> WHAT IS REQUIRED:
Please report each line of the data below that contains "will".

> INFORMATION SUPPLIED:
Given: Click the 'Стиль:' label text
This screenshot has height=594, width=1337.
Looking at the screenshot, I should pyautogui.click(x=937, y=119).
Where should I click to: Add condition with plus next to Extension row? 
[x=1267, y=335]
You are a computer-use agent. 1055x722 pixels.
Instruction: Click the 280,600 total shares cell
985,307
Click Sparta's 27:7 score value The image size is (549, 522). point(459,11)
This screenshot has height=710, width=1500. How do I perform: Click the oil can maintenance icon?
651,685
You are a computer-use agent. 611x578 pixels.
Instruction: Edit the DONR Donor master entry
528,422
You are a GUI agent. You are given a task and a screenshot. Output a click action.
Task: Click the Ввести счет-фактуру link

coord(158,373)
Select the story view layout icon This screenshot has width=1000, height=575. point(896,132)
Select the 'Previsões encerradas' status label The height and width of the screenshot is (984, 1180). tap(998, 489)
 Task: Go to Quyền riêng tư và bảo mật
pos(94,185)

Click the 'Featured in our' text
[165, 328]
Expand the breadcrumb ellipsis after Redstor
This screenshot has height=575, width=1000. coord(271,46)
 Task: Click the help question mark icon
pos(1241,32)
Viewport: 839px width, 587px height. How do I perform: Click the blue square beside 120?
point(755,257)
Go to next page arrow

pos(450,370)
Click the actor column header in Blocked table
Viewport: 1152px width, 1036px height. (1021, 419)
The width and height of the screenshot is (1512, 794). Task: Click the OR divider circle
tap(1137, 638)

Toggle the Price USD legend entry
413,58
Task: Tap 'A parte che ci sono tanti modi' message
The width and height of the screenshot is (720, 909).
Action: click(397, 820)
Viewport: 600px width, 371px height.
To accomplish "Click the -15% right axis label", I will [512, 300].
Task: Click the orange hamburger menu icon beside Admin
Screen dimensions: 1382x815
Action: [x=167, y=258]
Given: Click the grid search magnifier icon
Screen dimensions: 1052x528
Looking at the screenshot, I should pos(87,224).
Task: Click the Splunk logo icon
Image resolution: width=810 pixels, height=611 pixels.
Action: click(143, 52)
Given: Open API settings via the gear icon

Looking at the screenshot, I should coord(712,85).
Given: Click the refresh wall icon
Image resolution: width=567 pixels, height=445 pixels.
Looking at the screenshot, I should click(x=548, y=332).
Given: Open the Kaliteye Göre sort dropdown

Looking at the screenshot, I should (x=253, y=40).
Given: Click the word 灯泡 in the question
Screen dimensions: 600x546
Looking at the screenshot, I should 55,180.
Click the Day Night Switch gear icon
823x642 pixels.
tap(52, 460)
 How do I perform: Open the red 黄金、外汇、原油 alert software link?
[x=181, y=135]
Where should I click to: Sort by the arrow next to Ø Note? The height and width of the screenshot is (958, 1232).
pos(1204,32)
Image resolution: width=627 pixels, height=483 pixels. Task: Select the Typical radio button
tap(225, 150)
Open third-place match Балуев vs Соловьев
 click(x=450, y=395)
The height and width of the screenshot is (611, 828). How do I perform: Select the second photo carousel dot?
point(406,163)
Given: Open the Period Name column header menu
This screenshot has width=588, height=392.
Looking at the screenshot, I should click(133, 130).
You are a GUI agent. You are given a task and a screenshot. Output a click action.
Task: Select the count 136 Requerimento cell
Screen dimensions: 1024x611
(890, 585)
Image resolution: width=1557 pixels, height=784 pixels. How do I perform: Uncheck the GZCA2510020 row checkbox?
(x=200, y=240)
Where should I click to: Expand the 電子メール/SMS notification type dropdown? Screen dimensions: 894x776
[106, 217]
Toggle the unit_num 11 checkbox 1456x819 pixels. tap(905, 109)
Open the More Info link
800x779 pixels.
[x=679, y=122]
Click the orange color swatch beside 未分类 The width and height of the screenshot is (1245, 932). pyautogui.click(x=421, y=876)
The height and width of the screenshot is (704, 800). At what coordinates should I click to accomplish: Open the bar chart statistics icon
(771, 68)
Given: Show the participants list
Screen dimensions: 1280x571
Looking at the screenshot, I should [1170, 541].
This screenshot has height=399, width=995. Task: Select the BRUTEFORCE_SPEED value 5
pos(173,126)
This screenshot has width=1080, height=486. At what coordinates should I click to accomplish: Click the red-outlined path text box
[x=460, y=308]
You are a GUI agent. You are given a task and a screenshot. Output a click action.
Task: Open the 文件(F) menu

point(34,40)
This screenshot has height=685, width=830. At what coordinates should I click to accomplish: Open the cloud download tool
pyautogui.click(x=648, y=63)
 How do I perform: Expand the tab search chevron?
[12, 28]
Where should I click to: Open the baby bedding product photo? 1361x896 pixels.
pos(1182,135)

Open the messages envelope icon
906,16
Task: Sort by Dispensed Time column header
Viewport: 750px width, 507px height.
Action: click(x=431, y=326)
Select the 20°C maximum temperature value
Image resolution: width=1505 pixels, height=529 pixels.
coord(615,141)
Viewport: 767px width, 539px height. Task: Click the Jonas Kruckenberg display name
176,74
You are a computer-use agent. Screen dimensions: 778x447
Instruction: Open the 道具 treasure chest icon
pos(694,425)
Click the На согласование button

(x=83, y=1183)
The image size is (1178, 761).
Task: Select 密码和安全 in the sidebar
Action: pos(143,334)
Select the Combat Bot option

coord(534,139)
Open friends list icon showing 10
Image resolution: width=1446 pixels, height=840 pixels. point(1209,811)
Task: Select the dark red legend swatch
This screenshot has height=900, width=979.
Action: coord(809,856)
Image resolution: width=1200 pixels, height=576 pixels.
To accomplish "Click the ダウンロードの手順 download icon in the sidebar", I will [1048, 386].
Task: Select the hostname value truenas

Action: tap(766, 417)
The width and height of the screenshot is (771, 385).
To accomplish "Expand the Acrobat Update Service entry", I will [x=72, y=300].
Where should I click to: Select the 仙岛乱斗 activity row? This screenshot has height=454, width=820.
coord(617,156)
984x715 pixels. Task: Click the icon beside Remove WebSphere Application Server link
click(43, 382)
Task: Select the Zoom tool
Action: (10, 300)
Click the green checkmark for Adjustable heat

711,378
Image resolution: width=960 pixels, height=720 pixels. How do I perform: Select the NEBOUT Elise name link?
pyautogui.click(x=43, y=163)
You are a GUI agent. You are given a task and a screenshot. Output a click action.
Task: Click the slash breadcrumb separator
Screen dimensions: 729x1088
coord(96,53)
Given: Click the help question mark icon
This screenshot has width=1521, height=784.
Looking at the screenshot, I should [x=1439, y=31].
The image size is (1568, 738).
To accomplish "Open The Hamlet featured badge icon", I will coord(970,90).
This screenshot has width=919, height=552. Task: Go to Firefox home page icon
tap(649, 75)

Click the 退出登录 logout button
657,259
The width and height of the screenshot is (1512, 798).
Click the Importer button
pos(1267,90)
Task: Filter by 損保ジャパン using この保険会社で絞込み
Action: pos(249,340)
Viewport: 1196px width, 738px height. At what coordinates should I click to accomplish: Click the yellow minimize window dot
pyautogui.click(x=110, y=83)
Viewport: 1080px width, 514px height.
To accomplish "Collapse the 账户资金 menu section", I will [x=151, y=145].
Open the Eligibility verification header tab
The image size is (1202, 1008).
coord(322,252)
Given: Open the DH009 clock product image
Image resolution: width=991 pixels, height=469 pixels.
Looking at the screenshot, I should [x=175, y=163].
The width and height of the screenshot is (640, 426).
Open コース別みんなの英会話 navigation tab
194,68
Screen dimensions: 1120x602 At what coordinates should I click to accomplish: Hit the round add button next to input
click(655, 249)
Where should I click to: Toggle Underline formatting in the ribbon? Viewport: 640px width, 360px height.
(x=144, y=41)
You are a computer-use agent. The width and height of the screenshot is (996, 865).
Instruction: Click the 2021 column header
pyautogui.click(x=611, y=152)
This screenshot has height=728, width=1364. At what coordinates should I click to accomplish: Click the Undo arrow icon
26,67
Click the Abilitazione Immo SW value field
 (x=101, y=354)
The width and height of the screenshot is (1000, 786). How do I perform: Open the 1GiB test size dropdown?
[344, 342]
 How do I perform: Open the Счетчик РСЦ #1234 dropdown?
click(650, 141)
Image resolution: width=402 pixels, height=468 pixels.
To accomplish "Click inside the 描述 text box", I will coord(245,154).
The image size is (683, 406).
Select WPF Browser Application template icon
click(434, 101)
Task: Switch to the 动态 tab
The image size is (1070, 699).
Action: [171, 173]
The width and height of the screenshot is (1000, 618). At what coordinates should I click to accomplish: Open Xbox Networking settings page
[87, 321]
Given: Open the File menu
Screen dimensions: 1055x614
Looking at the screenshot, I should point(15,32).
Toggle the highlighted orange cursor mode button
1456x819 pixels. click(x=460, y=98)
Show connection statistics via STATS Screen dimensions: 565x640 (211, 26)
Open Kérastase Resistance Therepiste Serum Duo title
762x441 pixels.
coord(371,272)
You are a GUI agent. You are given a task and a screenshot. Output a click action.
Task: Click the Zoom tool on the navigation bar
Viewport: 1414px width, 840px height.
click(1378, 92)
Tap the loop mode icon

> EXERCISE ANSWER:
To accomplish "Click the -15% right axis label", I will [512, 300].
To accomplish "Click the ダウンロードの手順 download icon in the sidebar", I will [1048, 386].
To accomplish "Expand the Acrobat Update Service entry", I will [x=72, y=300].
To accomplish "Open The Hamlet featured badge icon", I will coord(970,90).
To accomplish "Collapse the 账户资金 menu section", I will [x=151, y=145].
To accomplish "Click inside the 描述 text box", I will coord(245,154).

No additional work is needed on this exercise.